En conclusion, le colon ne se construit pas par la soumission de l’autre, comme dans la dialectique hégélienne du maître et de l’esclave, mais par sa soustraction : Il nie pour exister, vampirise pour s’affirmer, en somme, pour légitimer sa perversion narcissique. Sa domination n’est pas une confrontation, mais une soustraction. Le colonisé, lorsqu’il abdique, ne devient même plus un sujet aliéné, mais un «non-être» : une forme creuse, un écho sans voix, le regard du colon logé en lui. Il parle avec des mots qui ne sont pas les siens. Fanon évoquait un «masque sans visage», Kateb et Mammeri, «un corps habité par une parole étrangère». La dialectique colon/colonisé n’est pas, comme chez Hegel, une tension féconde vers l’élévation de l’esprit : c’est une impasse, une anomalie philosophique. Elle ne produit ni synthèse ni dépassement. Elle enferme l’esprit dans une boucle close, un monologue narcissique, où l’un écrase pour ne pas douter, et l’autre s’efface pour ne pas souffrir.

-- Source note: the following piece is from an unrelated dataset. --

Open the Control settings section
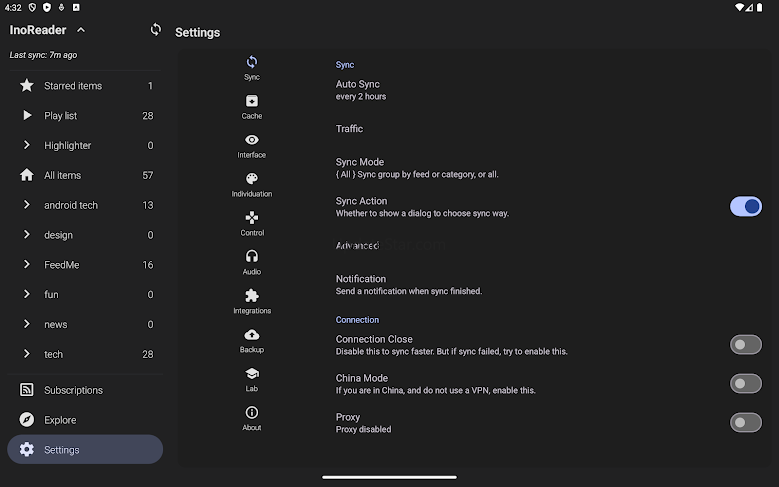Image resolution: width=779 pixels, height=487 pixels. [x=252, y=223]
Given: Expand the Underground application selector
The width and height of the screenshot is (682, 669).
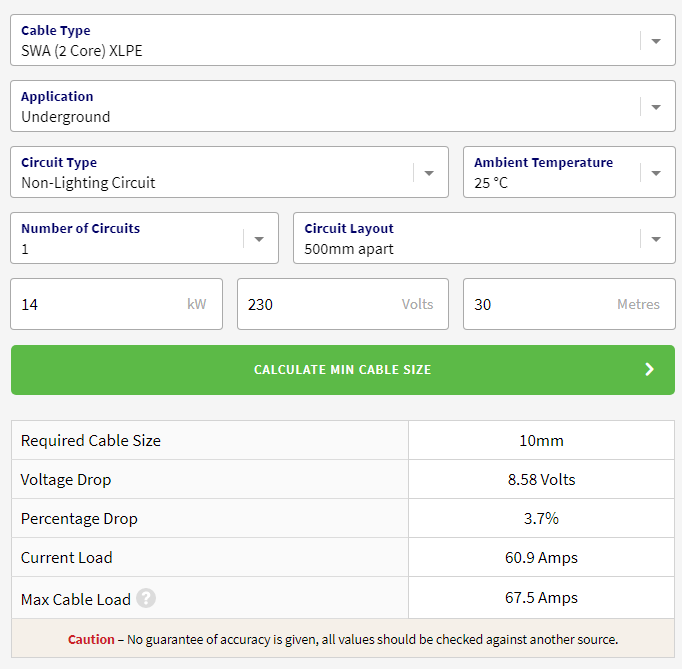Looking at the screenshot, I should click(320, 107).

C’est sur cette scène que Frantz Fanon intervient. En revisitant Hegel à la lumière de la colonisation, Fanon montre que la dialectique colon/colonisé ne peut se résoudre par le travail, ni par la patience ni par le compromis. Le colonisé, nié dans son humanité, ne peut se libérer que par une violence fondatrice. Une violence qui n’est pas seulement militaire ou physique, mais ontologique : un geste de reprise de soi, une réappropriation du corps, de l’histoire, de la parole.

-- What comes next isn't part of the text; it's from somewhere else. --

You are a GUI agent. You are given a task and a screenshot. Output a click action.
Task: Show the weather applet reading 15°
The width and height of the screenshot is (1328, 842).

La Révolution algérienne est sans doute l’expression la plus intense de cette logique (voir article publie dans Algeriepatriotique : Révolution algérienne : une méthode scientifique. Elle fut bien plus qu’une guerre d’indépendance : elle fut un moment dialectique, un basculement collectif où le colonisé a arraché son statut d’objet pour redevenir un sujet inscrit dans l’histoire. Ce surgissement a été saisi avec une justesse poignante par Mouloud Mammeri, qui voyait dans les premiers instants de l’insurrection le cri ultime d’un peuple au bord de l’effacement, happé par la langue de l’autre, broyé par le rouleau compresseur d’une francisation implacable. Il a fallu puiser dans le souffle profond d’une mémoire meurtrie, silencieuse et millénaire, pour stopper cette machine de négation et d’effacement. Et de ce silence, un cri est né. Le colonisé ne s’est pas relevé comme un vaincu, mais comme un revenant, dressé tel un sphinx, portant dans son regard l’énigme des peuples qu’on n’a pas su faire disparaître. Ce moment de rupture s’est incarné dans plusieurs figures essentielles, qui traduisent les différentes dimensions du dépassement fanonien. Ali La Pointe, expression brute et instinctive de la révolte ; Abane Ramdane, incarnation de sa traduction politique ; Malek Bennabi, qui en a proposé l’architecture intellectuelle et civilisationnelle.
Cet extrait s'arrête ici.